**What is needed**
Copy every line of the data exactly, leaving nothing out.

Items from a dataset:
%%

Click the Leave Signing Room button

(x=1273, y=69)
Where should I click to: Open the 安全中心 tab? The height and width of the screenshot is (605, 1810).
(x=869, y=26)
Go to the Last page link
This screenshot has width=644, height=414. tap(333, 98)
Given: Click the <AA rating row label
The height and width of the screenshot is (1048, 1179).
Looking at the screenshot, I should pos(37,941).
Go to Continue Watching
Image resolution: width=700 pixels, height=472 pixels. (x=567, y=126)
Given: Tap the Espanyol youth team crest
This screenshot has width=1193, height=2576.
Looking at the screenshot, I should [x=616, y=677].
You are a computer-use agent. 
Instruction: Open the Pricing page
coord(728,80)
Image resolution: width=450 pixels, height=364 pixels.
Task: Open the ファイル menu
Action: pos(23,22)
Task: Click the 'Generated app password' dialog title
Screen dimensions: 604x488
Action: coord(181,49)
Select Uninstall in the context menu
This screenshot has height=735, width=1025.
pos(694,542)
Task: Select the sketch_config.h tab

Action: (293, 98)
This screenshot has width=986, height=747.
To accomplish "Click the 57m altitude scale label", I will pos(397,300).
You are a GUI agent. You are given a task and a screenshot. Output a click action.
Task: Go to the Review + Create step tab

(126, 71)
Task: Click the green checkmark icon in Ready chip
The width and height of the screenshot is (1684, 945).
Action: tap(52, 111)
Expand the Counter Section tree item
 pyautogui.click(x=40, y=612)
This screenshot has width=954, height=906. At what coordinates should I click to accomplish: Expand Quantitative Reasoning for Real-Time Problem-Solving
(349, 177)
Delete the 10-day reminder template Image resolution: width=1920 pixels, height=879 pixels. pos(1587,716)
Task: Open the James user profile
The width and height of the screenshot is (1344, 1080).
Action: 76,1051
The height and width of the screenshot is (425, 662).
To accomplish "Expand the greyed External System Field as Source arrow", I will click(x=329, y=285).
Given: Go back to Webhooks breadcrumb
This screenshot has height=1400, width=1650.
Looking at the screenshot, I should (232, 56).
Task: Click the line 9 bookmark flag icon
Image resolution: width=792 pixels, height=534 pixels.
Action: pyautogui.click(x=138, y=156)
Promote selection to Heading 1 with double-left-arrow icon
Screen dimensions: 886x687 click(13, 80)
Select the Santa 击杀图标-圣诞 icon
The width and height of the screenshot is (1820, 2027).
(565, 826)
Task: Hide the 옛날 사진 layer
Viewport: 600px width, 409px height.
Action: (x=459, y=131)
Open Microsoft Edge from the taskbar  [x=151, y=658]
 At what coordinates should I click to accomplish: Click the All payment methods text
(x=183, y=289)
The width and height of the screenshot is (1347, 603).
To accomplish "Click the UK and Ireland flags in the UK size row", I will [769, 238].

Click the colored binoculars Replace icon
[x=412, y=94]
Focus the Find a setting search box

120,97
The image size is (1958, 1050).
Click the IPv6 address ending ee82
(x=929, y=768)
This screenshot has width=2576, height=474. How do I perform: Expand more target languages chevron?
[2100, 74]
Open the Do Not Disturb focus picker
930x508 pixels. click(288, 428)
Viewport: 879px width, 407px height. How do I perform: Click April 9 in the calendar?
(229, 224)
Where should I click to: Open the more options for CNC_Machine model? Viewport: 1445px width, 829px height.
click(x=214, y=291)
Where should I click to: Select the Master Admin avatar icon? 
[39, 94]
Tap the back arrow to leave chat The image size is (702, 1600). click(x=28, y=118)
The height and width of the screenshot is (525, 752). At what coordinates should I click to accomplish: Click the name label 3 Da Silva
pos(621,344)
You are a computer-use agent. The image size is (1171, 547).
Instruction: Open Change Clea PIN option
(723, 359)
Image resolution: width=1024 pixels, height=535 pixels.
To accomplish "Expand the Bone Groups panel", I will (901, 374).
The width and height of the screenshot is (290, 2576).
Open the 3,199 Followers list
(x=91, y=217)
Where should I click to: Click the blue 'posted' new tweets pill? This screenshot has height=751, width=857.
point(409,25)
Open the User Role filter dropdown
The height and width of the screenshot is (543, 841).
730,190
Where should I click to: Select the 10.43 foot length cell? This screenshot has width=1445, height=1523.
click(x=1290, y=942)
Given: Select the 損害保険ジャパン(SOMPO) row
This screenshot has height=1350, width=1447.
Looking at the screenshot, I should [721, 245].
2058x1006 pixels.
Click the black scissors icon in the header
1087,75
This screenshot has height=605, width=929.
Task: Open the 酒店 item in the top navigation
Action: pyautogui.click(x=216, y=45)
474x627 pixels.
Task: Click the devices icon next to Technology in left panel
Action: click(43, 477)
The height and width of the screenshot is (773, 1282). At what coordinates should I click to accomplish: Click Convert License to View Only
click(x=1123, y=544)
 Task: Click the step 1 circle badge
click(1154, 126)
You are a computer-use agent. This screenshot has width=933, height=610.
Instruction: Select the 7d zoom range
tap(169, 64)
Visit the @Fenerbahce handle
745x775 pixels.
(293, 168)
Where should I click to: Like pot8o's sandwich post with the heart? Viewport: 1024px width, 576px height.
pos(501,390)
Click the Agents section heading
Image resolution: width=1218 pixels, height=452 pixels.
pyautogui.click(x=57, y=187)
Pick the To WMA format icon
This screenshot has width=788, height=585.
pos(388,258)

%%

**Solved exercise**
Click the Leave Signing Room button

(x=1273, y=69)
Where should I click to: Open the 安全中心 tab? The height and width of the screenshot is (605, 1810).
(x=869, y=26)
Go to the Last page link
This screenshot has width=644, height=414. tap(333, 98)
Given: Click the <AA rating row label
The height and width of the screenshot is (1048, 1179).
Looking at the screenshot, I should pos(37,941).
Go to Continue Watching
Image resolution: width=700 pixels, height=472 pixels. (x=567, y=126)
Given: Tap the Espanyol youth team crest
This screenshot has width=1193, height=2576.
Looking at the screenshot, I should [x=616, y=677].
You are a computer-use agent. 
Instruction: Open the Pricing page
coord(728,80)
Image resolution: width=450 pixels, height=364 pixels.
Task: Open the ファイル menu
Action: pos(23,22)
Task: Click the 'Generated app password' dialog title
Screen dimensions: 604x488
Action: coord(181,49)
Select Uninstall in the context menu
This screenshot has height=735, width=1025.
pos(694,542)
Task: Select the sketch_config.h tab

Action: (293, 98)
This screenshot has width=986, height=747.
To accomplish "Click the 57m altitude scale label", I will pos(397,300).
You are a GUI agent. You are given a task and a screenshot. Output a click action.
Task: Go to the Review + Create step tab

(126, 71)
Task: Click the green checkmark icon in Ready chip
The width and height of the screenshot is (1684, 945).
Action: tap(52, 111)
Expand the Counter Section tree item
 pyautogui.click(x=40, y=612)
This screenshot has width=954, height=906. At what coordinates should I click to accomplish: Expand Quantitative Reasoning for Real-Time Problem-Solving
(349, 177)
Delete the 10-day reminder template Image resolution: width=1920 pixels, height=879 pixels. pos(1587,716)
Task: Open the James user profile
The width and height of the screenshot is (1344, 1080).
Action: 76,1051
The height and width of the screenshot is (425, 662).
To accomplish "Expand the greyed External System Field as Source arrow", I will click(x=329, y=285).
Given: Go back to Webhooks breadcrumb
This screenshot has height=1400, width=1650.
Looking at the screenshot, I should (232, 56).
Task: Click the line 9 bookmark flag icon
Image resolution: width=792 pixels, height=534 pixels.
Action: pyautogui.click(x=138, y=156)
Promote selection to Heading 1 with double-left-arrow icon
Screen dimensions: 886x687 click(13, 80)
Select the Santa 击杀图标-圣诞 icon
The width and height of the screenshot is (1820, 2027).
(565, 826)
Task: Hide the 옛날 사진 layer
Viewport: 600px width, 409px height.
Action: (x=459, y=131)
Open Microsoft Edge from the taskbar  [x=151, y=658]
 At what coordinates should I click to accomplish: Click the All payment methods text
(x=183, y=289)
The width and height of the screenshot is (1347, 603).
To accomplish "Click the UK and Ireland flags in the UK size row", I will [769, 238].

Click the colored binoculars Replace icon
[x=412, y=94]
Focus the Find a setting search box

120,97
The image size is (1958, 1050).
Click the IPv6 address ending ee82
(x=929, y=768)
This screenshot has width=2576, height=474. How do I perform: Expand more target languages chevron?
[2100, 74]
Open the Do Not Disturb focus picker
930x508 pixels. click(288, 428)
Viewport: 879px width, 407px height. How do I perform: Click April 9 in the calendar?
(229, 224)
Where should I click to: Open the more options for CNC_Machine model? Viewport: 1445px width, 829px height.
click(x=214, y=291)
Where should I click to: Select the Master Admin avatar icon? 
[39, 94]
Tap the back arrow to leave chat The image size is (702, 1600). click(x=28, y=118)
The height and width of the screenshot is (525, 752). At what coordinates should I click to accomplish: Click the name label 3 Da Silva
pos(621,344)
You are a computer-use agent. The image size is (1171, 547).
Instruction: Open Change Clea PIN option
(723, 359)
Image resolution: width=1024 pixels, height=535 pixels.
To accomplish "Expand the Bone Groups panel", I will (901, 374).
The width and height of the screenshot is (290, 2576).
Open the 3,199 Followers list
(x=91, y=217)
Where should I click to: Click the blue 'posted' new tweets pill? This screenshot has height=751, width=857.
point(409,25)
Open the User Role filter dropdown
The height and width of the screenshot is (543, 841).
730,190
Where should I click to: Select the 10.43 foot length cell? This screenshot has width=1445, height=1523.
click(x=1290, y=942)
Given: Select the 損害保険ジャパン(SOMPO) row
This screenshot has height=1350, width=1447.
Looking at the screenshot, I should [721, 245].
2058x1006 pixels.
Click the black scissors icon in the header
1087,75
This screenshot has height=605, width=929.
Task: Open the 酒店 item in the top navigation
Action: pyautogui.click(x=216, y=45)
474x627 pixels.
Task: Click the devices icon next to Technology in left panel
Action: click(43, 477)
The height and width of the screenshot is (773, 1282). At what coordinates should I click to accomplish: Click Convert License to View Only
click(x=1123, y=544)
 Task: Click the step 1 circle badge
click(1154, 126)
You are a computer-use agent. This screenshot has width=933, height=610.
Instruction: Select the 7d zoom range
tap(169, 64)
Visit the @Fenerbahce handle
745x775 pixels.
(293, 168)
Where should I click to: Like pot8o's sandwich post with the heart? Viewport: 1024px width, 576px height.
pos(501,390)
Click the Agents section heading
Image resolution: width=1218 pixels, height=452 pixels.
pyautogui.click(x=57, y=187)
Pick the To WMA format icon
This screenshot has width=788, height=585.
pos(388,258)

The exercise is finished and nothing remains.